Бывало, на допрос приходил начальник Никитина, кажется, его фамилия Львов была. Этот, как зверь… Всегда выпивший, глаза, налитые кровью, слюной брызжет. Оскорблял, унижал. И всегда матом, матом. Кричал вначале одно и то же:
— Мы всё знаем. Ты предательница. Работаешь на финскую разведку. Какое задание тебе дали, признавайся!
А когда Никитин ушел в отпуск, он как с цепи сорвался. Нагнется ко мне, перегаром водочным несёт от него, и криком, криком:
— Где золото? Отвечай, где золото, которое дал тебе твой Андропов? Отвечай! Не отпирайся, у нас есть документы, что он давал тебе золото. Монеты, часики, кольца, чтобы вы меняли якобы на продукты в Паданах. Отвечай, где спрятала золото? Марию Артемьеву, твою подружку, мы тоже взяли. Она призналась во всём, она сообщила, что у тебя и Игнатьевой видела золото. Отвечай!
И так каждый раз. Однажды зловеще сказал:
— Куприянов — враг народа и вредитель. Он покрывал таких, как ты. Рассказывай всё, что знаешь о его делишках. Это тебе зачтется.
Я отвечала, что я мало знаю Куприянова, что я мелкая сошка.

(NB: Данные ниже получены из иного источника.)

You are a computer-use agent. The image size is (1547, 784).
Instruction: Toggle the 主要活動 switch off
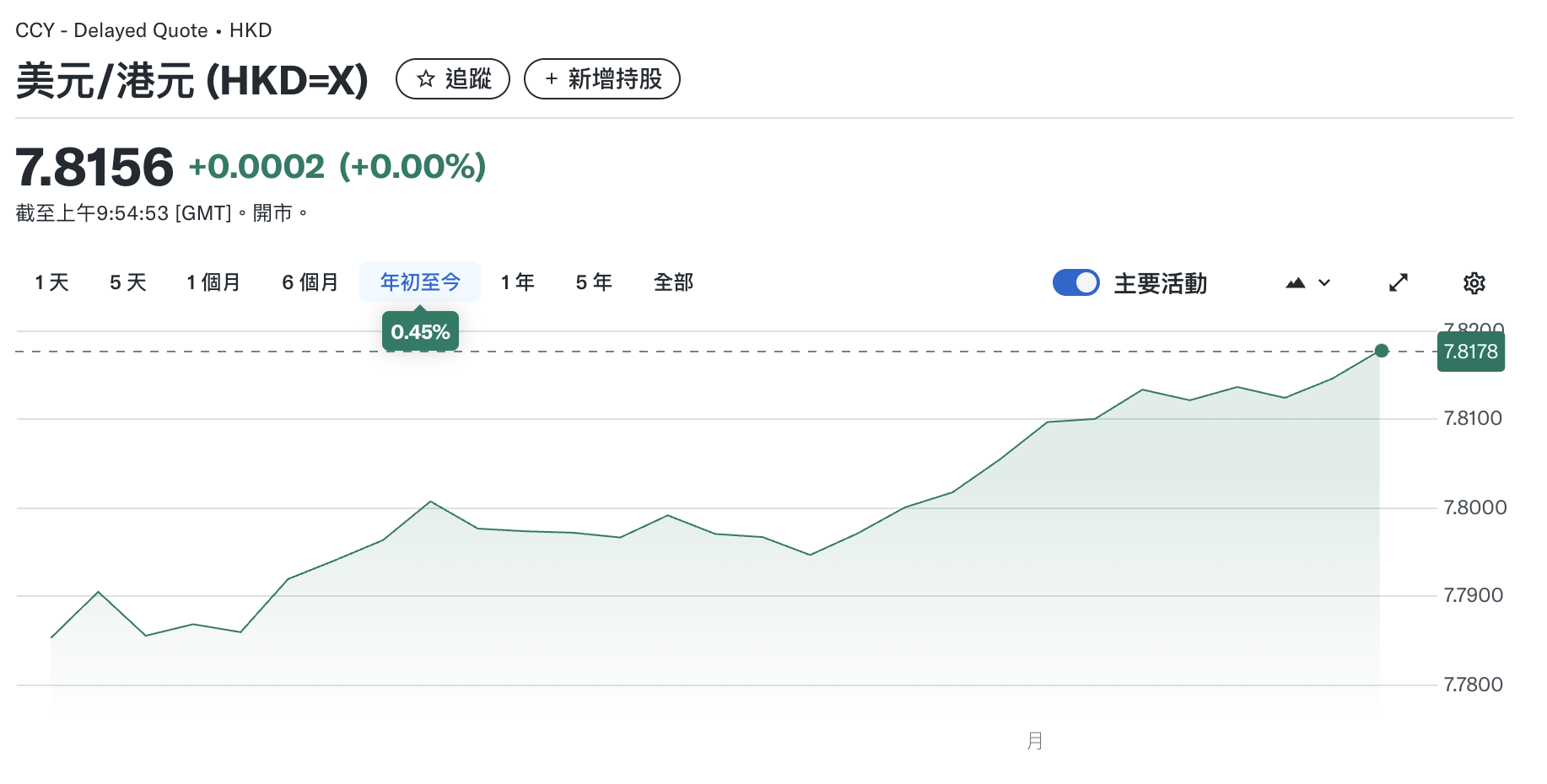pos(1075,282)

— Рассказывай всё об Андропове, — орал он. — Знаем его грешки, всё знаем! Сбежал; думает, в Москве мы его не достанем. Дотянемся и до него, разберемся, какой он был руководитель карельского комсомола, почему его ходоки то и дело попадали к финнам в лапы. Дотянемся! У чекистов длинные руки!